Stored records
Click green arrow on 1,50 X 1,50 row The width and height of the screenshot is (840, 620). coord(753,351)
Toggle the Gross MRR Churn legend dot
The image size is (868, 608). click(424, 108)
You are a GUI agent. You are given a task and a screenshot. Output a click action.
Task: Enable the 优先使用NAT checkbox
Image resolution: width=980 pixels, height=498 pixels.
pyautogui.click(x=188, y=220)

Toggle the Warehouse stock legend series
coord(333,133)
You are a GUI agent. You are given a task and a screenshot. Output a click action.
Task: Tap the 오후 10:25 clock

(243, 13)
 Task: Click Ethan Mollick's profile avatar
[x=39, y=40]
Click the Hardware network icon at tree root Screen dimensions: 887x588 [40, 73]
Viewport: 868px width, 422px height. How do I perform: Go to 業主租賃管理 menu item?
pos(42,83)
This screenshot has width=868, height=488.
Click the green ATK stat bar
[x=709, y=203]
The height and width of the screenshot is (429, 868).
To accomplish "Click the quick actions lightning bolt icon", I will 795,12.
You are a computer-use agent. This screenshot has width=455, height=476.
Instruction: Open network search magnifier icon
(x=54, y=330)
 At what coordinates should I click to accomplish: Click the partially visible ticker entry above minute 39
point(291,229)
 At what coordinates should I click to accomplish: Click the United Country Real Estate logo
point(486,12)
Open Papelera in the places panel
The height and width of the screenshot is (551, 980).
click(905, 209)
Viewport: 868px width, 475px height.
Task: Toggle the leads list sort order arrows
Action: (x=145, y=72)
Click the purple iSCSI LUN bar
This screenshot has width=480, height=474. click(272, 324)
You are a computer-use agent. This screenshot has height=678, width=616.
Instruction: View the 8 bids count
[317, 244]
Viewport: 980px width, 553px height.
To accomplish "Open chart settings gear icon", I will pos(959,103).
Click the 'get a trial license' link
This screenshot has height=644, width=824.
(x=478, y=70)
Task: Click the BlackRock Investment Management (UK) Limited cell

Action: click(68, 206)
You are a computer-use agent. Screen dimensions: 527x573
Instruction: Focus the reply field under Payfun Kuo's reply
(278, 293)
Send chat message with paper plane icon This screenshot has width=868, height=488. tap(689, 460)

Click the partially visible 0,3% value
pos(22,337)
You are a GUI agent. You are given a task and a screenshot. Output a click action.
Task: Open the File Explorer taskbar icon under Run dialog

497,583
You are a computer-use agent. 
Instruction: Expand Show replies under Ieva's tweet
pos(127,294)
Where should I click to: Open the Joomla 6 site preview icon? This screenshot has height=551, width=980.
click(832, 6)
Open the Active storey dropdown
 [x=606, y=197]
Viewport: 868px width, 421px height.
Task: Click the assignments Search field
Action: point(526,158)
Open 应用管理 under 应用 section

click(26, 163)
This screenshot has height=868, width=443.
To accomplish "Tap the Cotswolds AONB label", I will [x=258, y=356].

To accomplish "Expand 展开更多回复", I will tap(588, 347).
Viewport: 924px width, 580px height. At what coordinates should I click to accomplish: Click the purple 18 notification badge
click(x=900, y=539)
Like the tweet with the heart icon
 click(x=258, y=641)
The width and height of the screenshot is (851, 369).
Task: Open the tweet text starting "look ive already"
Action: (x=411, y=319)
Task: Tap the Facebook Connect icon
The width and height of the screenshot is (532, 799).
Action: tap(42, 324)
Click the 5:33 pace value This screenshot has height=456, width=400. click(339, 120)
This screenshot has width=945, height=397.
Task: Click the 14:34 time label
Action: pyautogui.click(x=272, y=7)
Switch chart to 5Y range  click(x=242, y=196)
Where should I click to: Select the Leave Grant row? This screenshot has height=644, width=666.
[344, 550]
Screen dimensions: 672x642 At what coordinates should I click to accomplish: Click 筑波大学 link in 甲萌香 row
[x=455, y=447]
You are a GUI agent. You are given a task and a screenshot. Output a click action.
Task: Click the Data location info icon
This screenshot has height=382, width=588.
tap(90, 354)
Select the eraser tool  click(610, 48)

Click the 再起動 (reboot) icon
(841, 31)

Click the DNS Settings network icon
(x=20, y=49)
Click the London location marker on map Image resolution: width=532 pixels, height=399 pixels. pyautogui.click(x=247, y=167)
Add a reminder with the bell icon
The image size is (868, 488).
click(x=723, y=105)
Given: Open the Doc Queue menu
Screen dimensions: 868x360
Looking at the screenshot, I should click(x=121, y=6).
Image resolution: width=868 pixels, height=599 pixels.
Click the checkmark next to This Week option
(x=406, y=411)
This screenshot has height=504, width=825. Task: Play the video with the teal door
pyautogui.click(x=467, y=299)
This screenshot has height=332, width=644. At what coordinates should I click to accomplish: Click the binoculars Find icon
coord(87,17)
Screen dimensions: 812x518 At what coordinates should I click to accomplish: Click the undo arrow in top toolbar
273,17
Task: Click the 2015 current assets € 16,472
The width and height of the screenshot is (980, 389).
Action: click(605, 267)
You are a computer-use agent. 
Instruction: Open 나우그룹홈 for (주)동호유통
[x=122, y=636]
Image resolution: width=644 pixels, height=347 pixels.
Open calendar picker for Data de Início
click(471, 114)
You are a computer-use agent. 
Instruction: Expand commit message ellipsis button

Work required ▸
Render all of the lines above as a numbered list, leaving out the blank ones.

Response below ▸
1. Click green arrow on 1,50 X 1,50 row The width and height of the screenshot is (840, 620). coord(753,351)
2. Toggle the Gross MRR Churn legend dot
3. The image size is (868, 608). click(424, 108)
4. You are a GUI agent. You are given a task and a screenshot. Output a click action.
5. Task: Enable the 优先使用NAT checkbox
6. Image resolution: width=980 pixels, height=498 pixels.
7. pyautogui.click(x=188, y=220)
8. Toggle the Warehouse stock legend series
9. coord(333,133)
10. You are a GUI agent. You are given a task and a screenshot. Output a click action.
11. Task: Tap the 오후 10:25 clock
12. (243, 13)
13.  Task: Click Ethan Mollick's profile avatar
14. [x=39, y=40]
15. Click the Hardware network icon at tree root Screen dimensions: 887x588 [40, 73]
16. Viewport: 868px width, 422px height. How do I perform: Go to 業主租賃管理 menu item?
17. pos(42,83)
18. This screenshot has width=868, height=488.
19. Click the green ATK stat bar
20. [x=709, y=203]
21. The height and width of the screenshot is (429, 868).
22. To accomplish "Click the quick actions lightning bolt icon", I will 795,12.
23. You are a computer-use agent. This screenshot has width=455, height=476.
24. Instruction: Open network search magnifier icon
25. (x=54, y=330)
26.  At what coordinates should I click to accomplish: Click the partially visible ticker entry above minute 39
27. point(291,229)
28.  At what coordinates should I click to accomplish: Click the United Country Real Estate logo
29. point(486,12)
30. Open Papelera in the places panel
31. The height and width of the screenshot is (551, 980).
32. click(905, 209)
33. Viewport: 868px width, 475px height.
34. Task: Toggle the leads list sort order arrows
35. Action: (x=145, y=72)
36. Click the purple iSCSI LUN bar
37. This screenshot has width=480, height=474. click(272, 324)
38. You are a computer-use agent. This screenshot has height=678, width=616.
39. Instruction: View the 8 bids count
40. [317, 244]
41. Viewport: 980px width, 553px height.
42. To accomplish "Open chart settings gear icon", I will pos(959,103).
43. Click the 'get a trial license' link
44. This screenshot has height=644, width=824.
45. (x=478, y=70)
46. Task: Click the BlackRock Investment Management (UK) Limited cell
47. Action: click(68, 206)
48. You are a computer-use agent. Screen dimensions: 527x573
49. Instruction: Focus the reply field under Payfun Kuo's reply
50. (278, 293)
51. Send chat message with paper plane icon This screenshot has width=868, height=488. tap(689, 460)
52. Click the partially visible 0,3% value
53. pos(22,337)
54. You are a GUI agent. You are given a task and a screenshot. Output a click action.
55. Task: Open the File Explorer taskbar icon under Run dialog
56. 497,583
57. You are a computer-use agent. 
58. Instruction: Expand Show replies under Ieva's tweet
59. pos(127,294)
60. Where should I click to: Open the Joomla 6 site preview icon? This screenshot has height=551, width=980.
61. click(832, 6)
62. Open the Active storey dropdown
63.  [x=606, y=197]
64. Viewport: 868px width, 421px height.
65. Task: Click the assignments Search field
66. Action: point(526,158)
67. Open 应用管理 under 应用 section
68. click(26, 163)
69. This screenshot has height=868, width=443.
70. To accomplish "Tap the Cotswolds AONB label", I will [x=258, y=356].
71. To accomplish "Expand 展开更多回复", I will tap(588, 347).
72. Viewport: 924px width, 580px height. At what coordinates should I click to accomplish: Click the purple 18 notification badge
73. click(x=900, y=539)
74. Like the tweet with the heart icon
75.  click(x=258, y=641)
76. The width and height of the screenshot is (851, 369).
77. Task: Open the tweet text starting "look ive already"
78. Action: (x=411, y=319)
79. Task: Tap the Facebook Connect icon
80. The width and height of the screenshot is (532, 799).
81. Action: tap(42, 324)
82. Click the 5:33 pace value This screenshot has height=456, width=400. click(339, 120)
83. This screenshot has width=945, height=397.
84. Task: Click the 14:34 time label
85. Action: pyautogui.click(x=272, y=7)
86. Switch chart to 5Y range  click(x=242, y=196)
87. Where should I click to: Select the Leave Grant row? This screenshot has height=644, width=666.
88. [344, 550]
89. Screen dimensions: 672x642 At what coordinates should I click to accomplish: Click 筑波大学 link in 甲萌香 row
90. [x=455, y=447]
91. You are a GUI agent. You are given a task and a screenshot. Output a click action.
92. Task: Click the Data location info icon
93. This screenshot has height=382, width=588.
94. tap(90, 354)
95. Select the eraser tool  click(610, 48)
96. Click the 再起動 (reboot) icon
97. (841, 31)
98. Click the DNS Settings network icon
99. (x=20, y=49)
100. Click the London location marker on map Image resolution: width=532 pixels, height=399 pixels. pyautogui.click(x=247, y=167)
101. Add a reminder with the bell icon
102. The image size is (868, 488).
103. click(x=723, y=105)
104. Given: Open the Doc Queue menu
105. Screen dimensions: 868x360
106. Looking at the screenshot, I should click(x=121, y=6).
107. Image resolution: width=868 pixels, height=599 pixels.
108. Click the checkmark next to This Week option
109. (x=406, y=411)
110. This screenshot has height=504, width=825. Task: Play the video with the teal door
111. pyautogui.click(x=467, y=299)
112. This screenshot has height=332, width=644. At what coordinates should I click to accomplish: Click the binoculars Find icon
113. coord(87,17)
114. Screen dimensions: 812x518 At what coordinates should I click to accomplish: Click the undo arrow in top toolbar
115. 273,17
116. Task: Click the 2015 current assets € 16,472
117. The width and height of the screenshot is (980, 389).
118. Action: click(605, 267)
119. You are a computer-use agent. 
120. Instruction: Open 나우그룹홈 for (주)동호유통
121. [x=122, y=636]
122. Image resolution: width=644 pixels, height=347 pixels.
123. Open calendar picker for Data de Início
124. click(471, 114)
125. You are a computer-use agent. 
126. Instruction: Expand commit message ellipsis button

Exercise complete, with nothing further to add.